A final humorous story related to language and breast-feeding.  My wife grew up in the Dominican Republic, and is fluent in Spanish (and German).  Inspired by a college professor, she chose – actually, we chose – to raise all five of our children bilingual.  Upon arrival in Venda our eldest, a boy, was a year old.  After two years living in Venda and among the Venda people, he had learned a lot, but also “absorbed” a lot – specifically, the reality that many infants and small children received milk from their mothers’ breasts.
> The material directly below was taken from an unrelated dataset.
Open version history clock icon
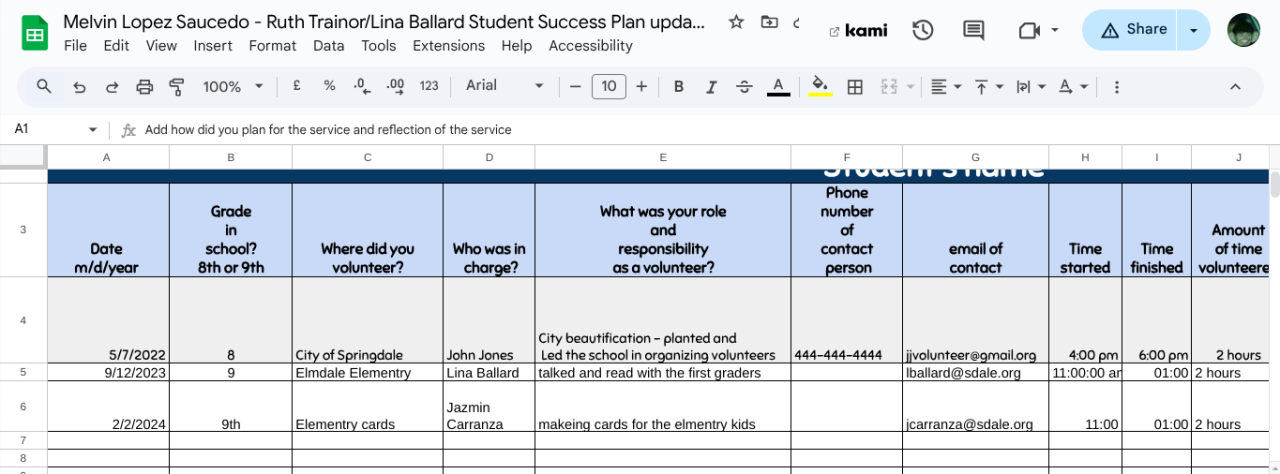pos(922,30)
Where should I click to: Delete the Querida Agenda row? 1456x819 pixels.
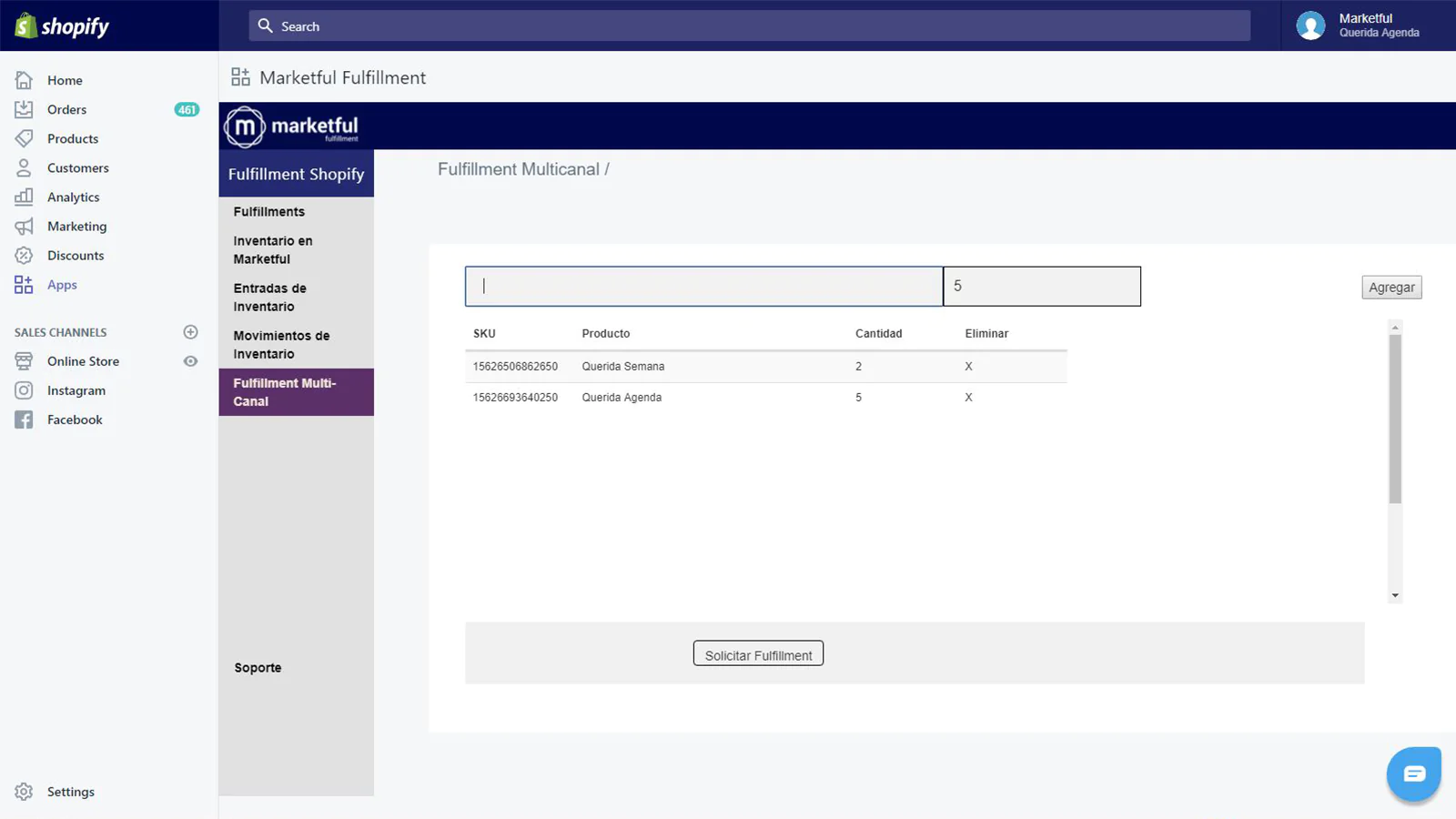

One evening we invited an elderly American couple over for dinner.  They were assisting in the management of a relief project at the time.  She, like the pastor’s wife, was quite a buxom woman, and sitting immediately to the right of my son at the dining table, he couldn’t help but notice.  Given the sights and cultural experiences he had absorbed to that point, he very innocently verbalized midway through dinner to my wife – fortunately in Spanish – “Does she have milk?”  It was obviously a moment of great discomfiture for my wife, but fortunately an anonymously embarrassing moment, which today we remember with great laughter.

Concluding thought: 

Meandering minds and their on-the-surface incoherent and dissonant linkages with past memories and associations frequently result in fond and kind remembrances of happier and simpler periods, events and relationships in life, which if we’ll allow them, just might warm up, encourage, what to that point in time or day we might tend to label as struggle, despondency, heartache or melancholy.